Modzy is an Artificial Intelligence (AI) platform designed to bridge the gap over what we call the “AI Valley of Death”, or the often difficult process of getting an AI or machine learning (ML) model out of the lab and into production in a secure and scalable way. Based on our expertise in building an API-driven we’re sharing lessons learned that you might find useful when developing your own API, especially for new and emerging technologies.
One of the first things that we needed to take into account about AI is that there is more than one stakeholder, or role, that we needed to consider when building our APIs.
First, there are data scientists, who are experts in math and algorithm development, but may only have a small amount of programming experience. It is unlikely that are experienced with cloud architecture, distributed systems, networking, and security, all of which are important in delivering a secure, scalable model into production. They may also be unsure how much CPU, RAM, and other hardware to allocate to their models which is important for being cost-effective, especially when running at scale.
Second, you have application developers who have a lot of programming experience, but for whom the models might as well be magic. Many models require their inputs to follow a very specific format for the inference to work optimally. This could include things like stripping color channels from an image, resizing an image to a particular pixel dimension, encoding audio using a particular codec or sample rate, etc. Without prior knowledge of what these requirements are, application developers may unwittingly provide non-optimal inputs resulting in a bad experience for the users of that model. Application developers should also not be expected to know or care what, if any, special hardware requirements any particular model might have. To them, it should be an API or function call.

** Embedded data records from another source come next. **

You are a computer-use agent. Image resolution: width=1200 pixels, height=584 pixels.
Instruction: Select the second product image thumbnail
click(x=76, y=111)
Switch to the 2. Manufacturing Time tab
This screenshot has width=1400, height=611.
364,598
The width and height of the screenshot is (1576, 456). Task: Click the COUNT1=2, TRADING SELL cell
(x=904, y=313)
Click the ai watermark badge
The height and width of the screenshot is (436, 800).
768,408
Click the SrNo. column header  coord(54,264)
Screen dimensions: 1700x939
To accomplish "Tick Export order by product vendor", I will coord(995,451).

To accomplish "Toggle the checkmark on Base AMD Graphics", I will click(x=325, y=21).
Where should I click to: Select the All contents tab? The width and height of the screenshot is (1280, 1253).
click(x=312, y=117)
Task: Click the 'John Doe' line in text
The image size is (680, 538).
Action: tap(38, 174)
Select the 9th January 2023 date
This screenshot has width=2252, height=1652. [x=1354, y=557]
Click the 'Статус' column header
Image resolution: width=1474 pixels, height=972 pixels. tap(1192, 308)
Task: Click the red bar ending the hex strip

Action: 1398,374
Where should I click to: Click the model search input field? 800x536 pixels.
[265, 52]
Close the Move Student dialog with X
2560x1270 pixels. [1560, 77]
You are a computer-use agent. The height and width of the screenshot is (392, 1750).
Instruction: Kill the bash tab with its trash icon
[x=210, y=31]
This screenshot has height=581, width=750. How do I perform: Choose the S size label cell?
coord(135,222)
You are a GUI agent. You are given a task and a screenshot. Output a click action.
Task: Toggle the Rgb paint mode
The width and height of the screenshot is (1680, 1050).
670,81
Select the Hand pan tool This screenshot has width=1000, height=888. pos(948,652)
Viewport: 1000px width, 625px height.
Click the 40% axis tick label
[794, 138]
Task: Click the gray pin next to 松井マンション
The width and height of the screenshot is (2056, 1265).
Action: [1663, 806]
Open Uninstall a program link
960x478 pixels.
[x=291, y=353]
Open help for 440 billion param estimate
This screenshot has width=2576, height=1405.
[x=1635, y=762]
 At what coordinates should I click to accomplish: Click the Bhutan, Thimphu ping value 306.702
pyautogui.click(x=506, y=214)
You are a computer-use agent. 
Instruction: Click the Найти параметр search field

Which brings us to the third role: the DevOps and infrastructure engineers who take the model built by the data scientists and put it into production so that it can be used by the application developers. These are the folks who aren’t as familiar with AI models and application development, but who are the custodians of the production hardware and are responsible for monitoring, scaling, and securing both the applications and the models in production.
The coordination between these different roles with their varying skillsets and level of comfortability with each of the technologies required to make the whole process work can be complicated, especially in large organizations. This is one reason why industry research indicates that some 50% of models built never make it into production. And even the ones that do make it into production do so up to nine months after the model is ready.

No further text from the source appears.